Data Management Resources

Following the National Science Foundation (NSF) principle that data collected with public funds should be publicly available, the Directorate for Social, Behavioral, & Economic Sciences (SBE) data archiving policy requires that “grantees from all fields will develop and submit specific plans to share materials collected with NSF support, except where this is inappropriate or impossible.” The new Proposal and Award Policies and Procedures Guide now includes guidelines for the preparation of a data management plan that must supplement all NSF proposals staring January 18, 2011. A list of data management and sharing Frequently Asked Questions is also available from NSF, while an overview of specific practices can be found in ARC’s one-page primer on database management and in the first set of resources listed below. The second set of listed resources provides information on emerging opportunities, challenges, and policies.

Archiving Data

Inter-University Consortium for Political and Social Research (ICPSR)
ICPSR is an international consortium of about 700 academic institutions and research organizations that maintains a data archive of more than 500,000 files of research in the social sciences. The Consortium also provides training in data access, curation, and methods of analysis for the social science research community. ICPSR recently hosted a webinar on data management plans, and their website includes a framework and resources for researchers as well as a comprehensive Guide to Social Science Data Preparation and Archiving: Best Practice Throughout the Data Life Cycle (4th ed).  

Data Documentation Initiative (DDI)
The DDI Alliance of over 30 member organizations worldwide was founded by ICPSR in order to create international standards for describing social science data across the research lifecycle, including data conceptualization, collection, processing, distribution, analysis, and archiving. Using an XML standard, the DDI promotes interoperability, uniform variable structure, online analysis, and precise searching. The DDI website includes pages on Getting Started with DDI and DDI Best Practices.

The Dataverse Network Project
The Institute for Quantitative Social Science (IQSS) at Harvard University has made it possible through the Dataverse Network project to store and access data on a remote server. Specifically, “the Dataverse Network is an application to publish, share, reference, extract and analyze research data. It facilitates making data available to others, and allows replication of others work. Researchers and data authors get credit, publishers and distributors get credit, affiliated institutions get credit.” This free resource allows researchers to publish data and share it publicly or just with project collaborators.

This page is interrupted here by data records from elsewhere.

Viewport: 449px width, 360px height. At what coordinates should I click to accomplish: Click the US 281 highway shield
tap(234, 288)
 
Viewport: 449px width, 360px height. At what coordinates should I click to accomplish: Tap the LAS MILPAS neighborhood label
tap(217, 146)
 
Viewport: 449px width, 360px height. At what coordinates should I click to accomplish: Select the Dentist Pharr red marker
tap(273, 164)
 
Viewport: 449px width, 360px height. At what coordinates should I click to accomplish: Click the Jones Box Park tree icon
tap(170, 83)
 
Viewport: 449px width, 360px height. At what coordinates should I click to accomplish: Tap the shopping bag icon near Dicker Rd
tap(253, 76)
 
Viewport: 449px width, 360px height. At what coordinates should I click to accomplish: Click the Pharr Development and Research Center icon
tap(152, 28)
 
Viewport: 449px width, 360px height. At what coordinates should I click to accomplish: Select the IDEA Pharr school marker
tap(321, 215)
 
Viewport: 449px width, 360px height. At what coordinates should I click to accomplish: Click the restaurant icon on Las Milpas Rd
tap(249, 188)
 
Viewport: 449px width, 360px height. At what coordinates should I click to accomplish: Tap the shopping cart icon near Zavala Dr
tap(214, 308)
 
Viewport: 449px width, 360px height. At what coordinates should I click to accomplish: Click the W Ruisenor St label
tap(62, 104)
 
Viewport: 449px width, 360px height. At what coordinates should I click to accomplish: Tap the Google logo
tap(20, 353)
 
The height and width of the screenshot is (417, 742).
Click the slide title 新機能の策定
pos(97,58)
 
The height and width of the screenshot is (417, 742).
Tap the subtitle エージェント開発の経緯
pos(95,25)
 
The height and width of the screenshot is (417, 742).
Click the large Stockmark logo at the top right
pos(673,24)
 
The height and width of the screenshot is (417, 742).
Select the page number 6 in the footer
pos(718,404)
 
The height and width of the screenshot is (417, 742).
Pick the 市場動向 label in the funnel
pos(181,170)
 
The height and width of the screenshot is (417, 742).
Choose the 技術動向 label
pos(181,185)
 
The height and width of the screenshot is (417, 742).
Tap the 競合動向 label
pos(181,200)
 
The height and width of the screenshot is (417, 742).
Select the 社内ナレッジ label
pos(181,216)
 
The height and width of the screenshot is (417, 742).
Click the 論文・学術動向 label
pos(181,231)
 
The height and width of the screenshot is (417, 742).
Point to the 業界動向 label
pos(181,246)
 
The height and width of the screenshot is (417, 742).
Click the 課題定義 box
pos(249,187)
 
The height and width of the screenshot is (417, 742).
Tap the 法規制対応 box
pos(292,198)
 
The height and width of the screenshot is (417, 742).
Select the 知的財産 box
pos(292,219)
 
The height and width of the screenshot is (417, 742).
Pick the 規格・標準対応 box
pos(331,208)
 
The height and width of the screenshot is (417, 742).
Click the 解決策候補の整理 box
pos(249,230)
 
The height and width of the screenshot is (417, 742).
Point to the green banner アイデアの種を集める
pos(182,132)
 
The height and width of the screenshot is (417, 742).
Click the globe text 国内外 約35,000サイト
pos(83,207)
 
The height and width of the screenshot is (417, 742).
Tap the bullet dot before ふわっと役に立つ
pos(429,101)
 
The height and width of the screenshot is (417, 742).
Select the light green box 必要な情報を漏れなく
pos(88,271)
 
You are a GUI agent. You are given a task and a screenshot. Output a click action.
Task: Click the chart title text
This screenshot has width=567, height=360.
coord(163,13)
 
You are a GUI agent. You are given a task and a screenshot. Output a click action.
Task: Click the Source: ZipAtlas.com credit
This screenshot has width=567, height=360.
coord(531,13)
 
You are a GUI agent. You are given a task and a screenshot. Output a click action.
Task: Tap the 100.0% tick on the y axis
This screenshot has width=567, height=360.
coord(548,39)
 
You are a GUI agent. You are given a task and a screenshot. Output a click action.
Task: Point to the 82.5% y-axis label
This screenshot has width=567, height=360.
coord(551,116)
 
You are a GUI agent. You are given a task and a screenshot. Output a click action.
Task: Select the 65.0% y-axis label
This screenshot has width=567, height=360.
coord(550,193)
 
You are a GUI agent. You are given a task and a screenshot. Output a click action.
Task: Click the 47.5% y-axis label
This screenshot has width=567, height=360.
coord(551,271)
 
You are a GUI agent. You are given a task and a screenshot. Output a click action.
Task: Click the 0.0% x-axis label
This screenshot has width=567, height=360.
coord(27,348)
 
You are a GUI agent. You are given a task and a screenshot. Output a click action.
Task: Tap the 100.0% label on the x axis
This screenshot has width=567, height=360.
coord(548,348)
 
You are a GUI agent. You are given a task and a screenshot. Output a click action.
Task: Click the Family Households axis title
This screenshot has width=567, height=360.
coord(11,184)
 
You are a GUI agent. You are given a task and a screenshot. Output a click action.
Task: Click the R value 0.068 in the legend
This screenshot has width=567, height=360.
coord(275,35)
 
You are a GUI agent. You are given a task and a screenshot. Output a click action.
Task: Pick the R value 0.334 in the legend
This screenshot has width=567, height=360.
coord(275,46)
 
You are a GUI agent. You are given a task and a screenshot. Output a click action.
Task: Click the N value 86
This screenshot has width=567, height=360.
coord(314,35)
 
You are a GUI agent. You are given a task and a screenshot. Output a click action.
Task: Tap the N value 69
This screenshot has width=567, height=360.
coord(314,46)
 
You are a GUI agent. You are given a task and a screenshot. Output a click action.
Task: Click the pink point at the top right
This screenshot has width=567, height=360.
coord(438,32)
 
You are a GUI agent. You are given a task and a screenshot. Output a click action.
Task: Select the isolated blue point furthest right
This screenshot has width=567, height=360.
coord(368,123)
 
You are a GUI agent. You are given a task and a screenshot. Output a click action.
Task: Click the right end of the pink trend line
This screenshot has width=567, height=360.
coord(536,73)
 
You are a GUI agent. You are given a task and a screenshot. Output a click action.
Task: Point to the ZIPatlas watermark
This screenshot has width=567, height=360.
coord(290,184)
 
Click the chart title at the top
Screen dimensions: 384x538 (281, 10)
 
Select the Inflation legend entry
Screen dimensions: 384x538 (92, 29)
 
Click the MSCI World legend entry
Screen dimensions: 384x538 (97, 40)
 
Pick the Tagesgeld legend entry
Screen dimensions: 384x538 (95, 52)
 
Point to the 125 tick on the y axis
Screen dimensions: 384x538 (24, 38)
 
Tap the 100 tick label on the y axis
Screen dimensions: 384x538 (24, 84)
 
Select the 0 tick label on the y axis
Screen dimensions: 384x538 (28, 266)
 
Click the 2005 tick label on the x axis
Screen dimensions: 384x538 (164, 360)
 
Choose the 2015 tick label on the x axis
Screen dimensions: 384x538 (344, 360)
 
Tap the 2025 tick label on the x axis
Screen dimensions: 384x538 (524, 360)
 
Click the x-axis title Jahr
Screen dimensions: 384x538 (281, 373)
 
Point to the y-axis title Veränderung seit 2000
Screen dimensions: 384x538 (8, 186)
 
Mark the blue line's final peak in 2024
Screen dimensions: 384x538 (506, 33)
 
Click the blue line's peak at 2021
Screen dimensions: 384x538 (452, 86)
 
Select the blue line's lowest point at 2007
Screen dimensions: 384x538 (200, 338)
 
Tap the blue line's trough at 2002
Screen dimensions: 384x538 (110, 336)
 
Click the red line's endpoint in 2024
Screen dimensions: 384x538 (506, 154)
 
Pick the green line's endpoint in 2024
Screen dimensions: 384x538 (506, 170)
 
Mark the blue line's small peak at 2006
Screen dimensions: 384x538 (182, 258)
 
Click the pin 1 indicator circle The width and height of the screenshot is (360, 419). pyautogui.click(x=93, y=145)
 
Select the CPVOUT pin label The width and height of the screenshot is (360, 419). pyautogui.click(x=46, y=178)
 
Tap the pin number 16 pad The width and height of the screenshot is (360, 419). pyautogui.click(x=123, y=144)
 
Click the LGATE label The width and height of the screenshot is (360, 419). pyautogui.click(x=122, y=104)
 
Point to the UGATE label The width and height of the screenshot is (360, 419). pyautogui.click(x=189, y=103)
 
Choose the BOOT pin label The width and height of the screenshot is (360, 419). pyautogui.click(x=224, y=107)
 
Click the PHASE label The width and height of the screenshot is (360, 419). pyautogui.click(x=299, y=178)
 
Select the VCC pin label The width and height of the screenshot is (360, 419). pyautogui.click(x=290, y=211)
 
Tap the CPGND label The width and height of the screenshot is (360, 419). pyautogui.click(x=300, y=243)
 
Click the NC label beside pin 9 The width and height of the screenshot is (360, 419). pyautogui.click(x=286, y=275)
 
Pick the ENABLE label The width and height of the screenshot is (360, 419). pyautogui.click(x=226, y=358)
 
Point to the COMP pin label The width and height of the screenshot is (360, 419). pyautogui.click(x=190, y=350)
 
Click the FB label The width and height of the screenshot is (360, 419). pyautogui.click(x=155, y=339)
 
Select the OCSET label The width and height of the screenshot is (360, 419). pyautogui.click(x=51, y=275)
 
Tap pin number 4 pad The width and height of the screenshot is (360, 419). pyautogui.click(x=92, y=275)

UK Data Curation Centre (DCC)
The DCC is the UK’s leading centre of expertise in digital data curation, offering expert advice and practical help for anyone who has an obligation to store, manage and protect digital data. The DCC Curation Reference Manual contains advice, in-depth information and criticism on current digital curation techniques and best practice.  It is an ongoing, community-driven project, which involves members of the DCC community suggesting topics, authoring manual installments and conducting peer reviews.

Emerging Issues

National Science Foundation
In addition to the guidelines offered in the data archiving policy, NSF provides a framework for meeting the challenges of data access and management can be found in a 2007 report Cyberinfrastructure Vision for 21st Century Discovery . An earlier report by the National Science Board provides findings and recommendations from an analysis of the policy issues relevant to long-lived digital data collections. Other places to find resources for data management and archiving include:

National Academy of Sciences (NAS)
The National Research Council (NRC) report on Ensuring the Integrity, Accessibility, and Stewardship of Research Data in the Digital Age examines the consequences of the changes affecting research data with respect to three issues: integrity, accessibility, and stewardship. The authoring committee has developed a fundamental principle that applies in all fields of research regardless of the pace or nature of technological change. The report then explores the implications of these three central principles for the various components of the research enterprise.

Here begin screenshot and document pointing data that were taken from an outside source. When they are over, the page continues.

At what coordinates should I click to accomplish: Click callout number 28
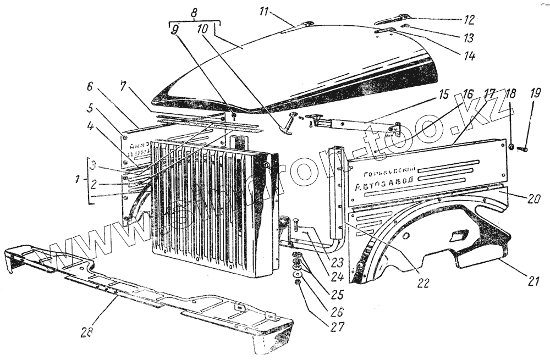click(87, 333)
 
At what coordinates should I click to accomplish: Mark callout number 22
click(422, 283)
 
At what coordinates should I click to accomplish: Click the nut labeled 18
click(511, 147)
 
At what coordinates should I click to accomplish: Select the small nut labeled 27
click(298, 282)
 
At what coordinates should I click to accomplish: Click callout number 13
click(469, 38)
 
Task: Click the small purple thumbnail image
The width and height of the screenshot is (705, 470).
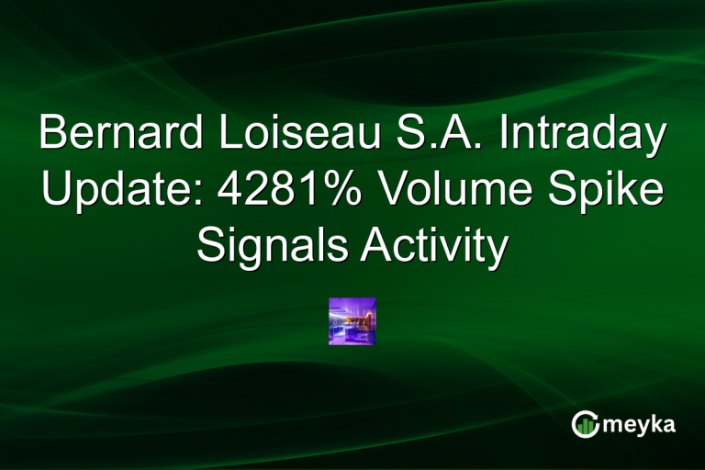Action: point(352,321)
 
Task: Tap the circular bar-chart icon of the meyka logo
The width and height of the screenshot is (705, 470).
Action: point(585,424)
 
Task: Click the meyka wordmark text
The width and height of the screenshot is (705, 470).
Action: point(637,425)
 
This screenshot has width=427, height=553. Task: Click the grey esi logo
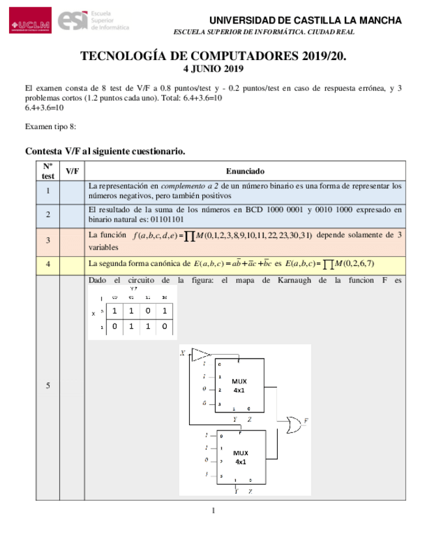point(93,22)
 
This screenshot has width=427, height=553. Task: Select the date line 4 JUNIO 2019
point(213,68)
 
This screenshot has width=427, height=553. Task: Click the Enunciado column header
point(245,171)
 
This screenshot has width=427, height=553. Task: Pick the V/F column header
point(72,171)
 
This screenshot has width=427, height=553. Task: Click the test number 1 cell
point(48,190)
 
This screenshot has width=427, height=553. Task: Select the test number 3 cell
point(48,241)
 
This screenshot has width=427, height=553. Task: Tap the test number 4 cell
point(48,264)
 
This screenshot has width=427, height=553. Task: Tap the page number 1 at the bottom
point(213,510)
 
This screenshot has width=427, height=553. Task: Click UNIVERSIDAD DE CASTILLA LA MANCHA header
point(305,20)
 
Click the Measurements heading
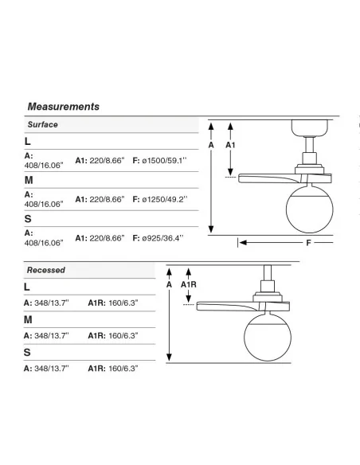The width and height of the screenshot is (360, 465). point(64,107)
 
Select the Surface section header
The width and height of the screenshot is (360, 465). point(43,124)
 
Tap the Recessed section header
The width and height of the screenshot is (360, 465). point(46,270)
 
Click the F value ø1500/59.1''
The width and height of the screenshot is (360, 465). point(164,161)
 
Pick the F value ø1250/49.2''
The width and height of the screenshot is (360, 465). point(165,200)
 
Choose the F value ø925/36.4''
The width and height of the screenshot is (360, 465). point(162,238)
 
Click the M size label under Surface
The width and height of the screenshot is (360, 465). point(29,180)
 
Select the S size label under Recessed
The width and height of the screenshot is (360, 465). point(27,352)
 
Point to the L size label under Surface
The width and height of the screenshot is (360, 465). point(28,141)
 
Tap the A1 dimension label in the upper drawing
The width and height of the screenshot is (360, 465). point(230,145)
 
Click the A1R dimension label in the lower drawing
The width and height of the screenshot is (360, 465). point(189,285)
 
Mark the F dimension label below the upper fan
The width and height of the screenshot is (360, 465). point(308,243)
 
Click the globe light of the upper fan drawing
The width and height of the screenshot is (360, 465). point(310,209)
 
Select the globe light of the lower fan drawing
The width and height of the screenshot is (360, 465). point(268,337)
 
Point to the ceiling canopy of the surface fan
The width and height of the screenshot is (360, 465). point(310,128)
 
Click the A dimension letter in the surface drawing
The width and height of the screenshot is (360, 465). point(211,145)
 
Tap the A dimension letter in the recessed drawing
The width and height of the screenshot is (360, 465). point(169,285)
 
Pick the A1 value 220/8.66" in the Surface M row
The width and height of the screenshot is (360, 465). point(107,200)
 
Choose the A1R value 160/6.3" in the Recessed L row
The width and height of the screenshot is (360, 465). point(123,303)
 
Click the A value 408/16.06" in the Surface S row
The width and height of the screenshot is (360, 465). point(44,243)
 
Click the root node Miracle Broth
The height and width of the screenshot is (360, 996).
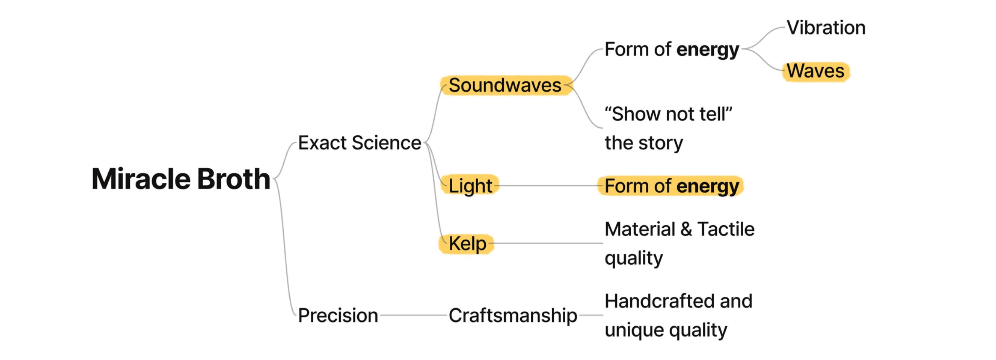[181, 179]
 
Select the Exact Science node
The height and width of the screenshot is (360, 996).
[359, 143]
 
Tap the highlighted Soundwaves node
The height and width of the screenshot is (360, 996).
[505, 85]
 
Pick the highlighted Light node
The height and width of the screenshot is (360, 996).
[470, 186]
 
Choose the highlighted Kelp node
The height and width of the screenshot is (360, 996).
[467, 244]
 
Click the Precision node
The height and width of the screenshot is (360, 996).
[338, 315]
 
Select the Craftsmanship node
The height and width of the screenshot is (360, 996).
[513, 315]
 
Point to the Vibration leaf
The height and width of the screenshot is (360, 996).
[826, 28]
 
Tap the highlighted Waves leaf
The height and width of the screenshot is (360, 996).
[815, 71]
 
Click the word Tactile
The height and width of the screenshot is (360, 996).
[726, 229]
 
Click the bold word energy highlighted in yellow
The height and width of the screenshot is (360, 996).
[708, 187]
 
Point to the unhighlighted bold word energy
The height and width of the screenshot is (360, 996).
[708, 50]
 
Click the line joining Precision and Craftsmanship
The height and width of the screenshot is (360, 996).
[414, 315]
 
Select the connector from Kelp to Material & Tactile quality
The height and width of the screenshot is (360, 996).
[548, 243]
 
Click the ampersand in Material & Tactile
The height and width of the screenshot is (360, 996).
[686, 229]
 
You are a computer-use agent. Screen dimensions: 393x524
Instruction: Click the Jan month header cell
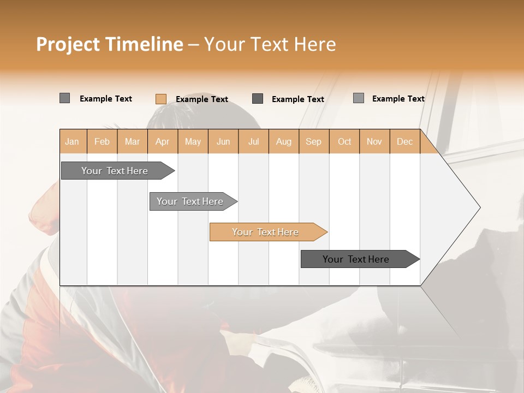[73, 141]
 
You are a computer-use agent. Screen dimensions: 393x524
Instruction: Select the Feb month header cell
[102, 141]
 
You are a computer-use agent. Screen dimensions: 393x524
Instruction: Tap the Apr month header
[163, 141]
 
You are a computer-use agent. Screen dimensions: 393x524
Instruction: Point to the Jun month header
[223, 141]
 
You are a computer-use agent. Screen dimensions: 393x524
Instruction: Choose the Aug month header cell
[284, 141]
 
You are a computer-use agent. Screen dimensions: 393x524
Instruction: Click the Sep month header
[314, 141]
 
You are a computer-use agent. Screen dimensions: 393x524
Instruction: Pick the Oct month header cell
[344, 141]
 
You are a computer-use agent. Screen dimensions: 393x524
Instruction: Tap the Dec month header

National Science and Technology Council (NSTC)
Empowered by an array of new digital technologies, science in the 21st century will be conducted in a fully digital world. In this world, the power of digital information to catalyze progress is limited only by the power of the human mind. The NSTC report Harnessing the Power of Digital Data for Science and Society provide strategies to ensure that digital scientific data can be reliably preserved for maximum use in catalyzing progress in science and society.

Council of Governmental Relations (COGR)
Few institutions have formal policies and procedures for access to and retention of research data. The COGR guide on Access to and Retention of Research Data: Rights and Responsibilities and its component case studies are intended to assist these stakeholders in recognizing situations where roles or policy need to be clarified, to identify issues that may need to be addressed, and to review options for defining responsibilities with respect to access and retention of research data.